▶ _TASK PROMPT_:
Within the listing below, how many lines contain "will"? Only the number is wanted.
= = = = = = =
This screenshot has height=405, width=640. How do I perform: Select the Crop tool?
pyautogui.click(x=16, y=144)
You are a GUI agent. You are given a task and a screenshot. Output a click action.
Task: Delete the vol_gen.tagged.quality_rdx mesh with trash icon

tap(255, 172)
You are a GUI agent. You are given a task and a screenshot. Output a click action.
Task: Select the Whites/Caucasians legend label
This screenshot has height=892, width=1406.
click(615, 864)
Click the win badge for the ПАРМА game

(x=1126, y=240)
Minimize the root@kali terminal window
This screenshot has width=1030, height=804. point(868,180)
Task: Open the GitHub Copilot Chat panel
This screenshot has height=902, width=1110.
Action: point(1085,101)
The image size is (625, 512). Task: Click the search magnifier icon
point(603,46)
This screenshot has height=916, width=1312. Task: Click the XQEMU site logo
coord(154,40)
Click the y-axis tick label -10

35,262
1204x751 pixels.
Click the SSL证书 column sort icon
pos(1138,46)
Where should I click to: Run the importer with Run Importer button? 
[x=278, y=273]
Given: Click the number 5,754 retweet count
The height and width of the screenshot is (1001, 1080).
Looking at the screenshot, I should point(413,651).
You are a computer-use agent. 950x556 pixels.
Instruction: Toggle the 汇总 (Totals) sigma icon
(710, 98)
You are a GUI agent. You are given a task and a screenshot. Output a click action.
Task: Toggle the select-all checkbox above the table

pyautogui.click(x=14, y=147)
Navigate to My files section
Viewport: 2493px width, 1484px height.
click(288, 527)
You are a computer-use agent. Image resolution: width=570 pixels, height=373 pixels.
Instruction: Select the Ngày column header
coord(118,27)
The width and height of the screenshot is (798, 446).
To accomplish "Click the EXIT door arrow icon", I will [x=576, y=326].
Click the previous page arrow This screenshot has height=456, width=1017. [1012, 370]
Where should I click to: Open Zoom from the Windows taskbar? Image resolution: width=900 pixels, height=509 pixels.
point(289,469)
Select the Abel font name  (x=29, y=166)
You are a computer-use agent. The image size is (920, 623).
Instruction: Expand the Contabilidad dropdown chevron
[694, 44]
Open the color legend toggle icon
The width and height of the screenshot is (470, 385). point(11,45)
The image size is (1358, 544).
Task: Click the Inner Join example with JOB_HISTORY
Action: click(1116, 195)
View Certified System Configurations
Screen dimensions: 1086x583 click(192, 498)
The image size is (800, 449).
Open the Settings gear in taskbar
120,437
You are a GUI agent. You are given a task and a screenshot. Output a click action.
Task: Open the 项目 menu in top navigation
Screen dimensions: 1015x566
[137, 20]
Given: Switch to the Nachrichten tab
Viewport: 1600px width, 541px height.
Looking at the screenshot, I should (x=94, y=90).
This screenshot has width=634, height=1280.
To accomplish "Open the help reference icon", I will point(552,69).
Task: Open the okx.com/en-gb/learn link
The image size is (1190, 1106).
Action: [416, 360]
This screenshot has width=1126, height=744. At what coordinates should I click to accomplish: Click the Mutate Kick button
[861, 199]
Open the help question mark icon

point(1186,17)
= = = = = = =
▶ _TASK ANSWER_:
2